§ **STATED GOAL**
List every line in the records below that contains the string "perform".

• • • •

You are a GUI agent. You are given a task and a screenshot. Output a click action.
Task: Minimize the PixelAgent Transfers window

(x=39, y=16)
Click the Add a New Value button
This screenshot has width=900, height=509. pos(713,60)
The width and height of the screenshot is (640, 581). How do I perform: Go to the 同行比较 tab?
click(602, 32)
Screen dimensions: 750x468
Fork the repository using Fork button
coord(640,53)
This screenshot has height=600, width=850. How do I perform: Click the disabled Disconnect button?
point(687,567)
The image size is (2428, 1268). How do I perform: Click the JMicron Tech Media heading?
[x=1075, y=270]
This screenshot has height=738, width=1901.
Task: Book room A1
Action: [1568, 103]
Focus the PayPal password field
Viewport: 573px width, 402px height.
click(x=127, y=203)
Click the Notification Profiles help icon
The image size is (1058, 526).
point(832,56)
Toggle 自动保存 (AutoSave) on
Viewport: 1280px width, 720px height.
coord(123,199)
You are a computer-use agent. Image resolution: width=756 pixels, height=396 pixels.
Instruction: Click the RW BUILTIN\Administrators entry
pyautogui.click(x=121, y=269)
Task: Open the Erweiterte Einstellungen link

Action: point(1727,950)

• • • •

§ **OUTPUT FOR THIS TASK**
The width and height of the screenshot is (640, 581). How do I perform: Go to the 同行比较 tab?
This screenshot has height=600, width=850. How do I perform: Click the disabled Disconnect button?
The image size is (2428, 1268). How do I perform: Click the JMicron Tech Media heading?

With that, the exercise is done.